El resultado es harto curioso puesto que, en tanto que espectadores, nos distanciaremos de las cuitas personales de la pareja protagonista, que pasan a ser un telón de fondo, cuando lo que se antoja más interesante es el entorno por el que transitan. Y ahí es donde Miguel Gomes sorprende de nuevo, puesto que contrapone una muy cuidadosa producción (fotografía, vestuarios, decorados) que ambienta de modo muy adecuado los lugares que visitan, los espacios que habitan, Edward y Molly para, con lugares reales captados en periodo pandémico y post pandémico por un equipo asiático y mostrados en pantalla tal como ahora son. Tenemos así, rememorada, la odisea de los directores intrépidos de los Lumière, viajando a los confines del mundo, captando el exotismo para el disfrute burgués o popular en Occidente a medida que Edward y Molly recorren Tailandia, Singapur, Indochina y Cochinchina, Filipinas, Japón y China.

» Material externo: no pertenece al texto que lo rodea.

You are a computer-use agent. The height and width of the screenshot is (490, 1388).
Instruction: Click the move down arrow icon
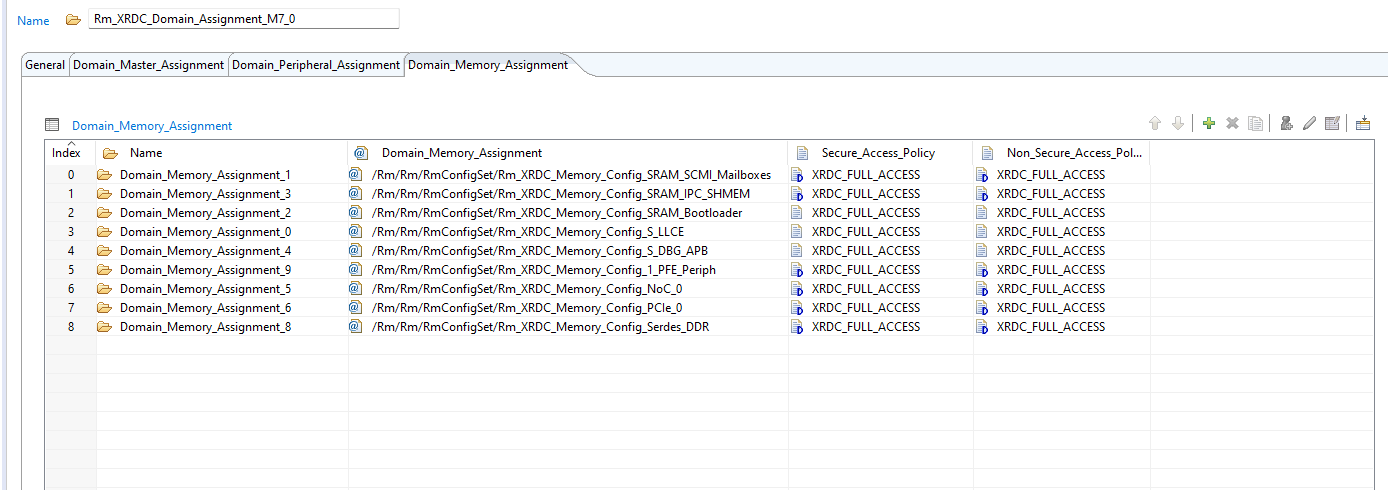(1178, 123)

Sin embargo, por el motivo que fuera (buscado por Gomes o condicionado por los azares de la producción postpandémica), las imágenes y el tono de la cinta van evolucionando. Si inicialmente vemos representaciones de marionetas birmanas e indonesias, o norias movidas a tracción humana, progresivamente las imágenes captadas por las cámaras nos resultan más y más familiares. Tenemos, en Manila o Japón, los karaokes, las mismas luces de neón, el mismo tráfico, que vemos cerca de casa. Las motos invaden las calles de Saigón, bailando al ritmo del Danubio Azul en un bucle sin fin. Todo se mueve, pero todo nos resulta más cercano. Más allá del Bund de Shangai, identificamos el mismo perfil de rascacielos que podemos ver en los Emiratos, en Londres o Nueva York. Y, al llegar a Chongquin, la explosión urbanística devora todo, como un monstruo que se expande más allá de la cuenca del Yang Tsé, encaramándose hacia los bosques de bambú dónde habitaban los pandas, escalando hacia los Himalayas.
El paraíso ya no existe. Los Lumière podrían desarrollar cierta antropología, pero de ninguna manera conseguirían actualmente evocar el exotismo. El Grand tour deviene un reflejo de nuestro propio mundo. Del mismo modo, la fuga, a nivel geográfico, ya no es posible. Y, tal vez por ello, Gomes renuncia a la narración. Después de saltar de un barco a otro, de viajes en tren, de marchas por la jungla, el director abandona a Edward en brazos del opio y recupera in extremis a la intrépida Molly de su aciago destino. En el mundo actual no hay espacio para el romanticismo y no merece la pena morir de amor como en los relatos de antaño.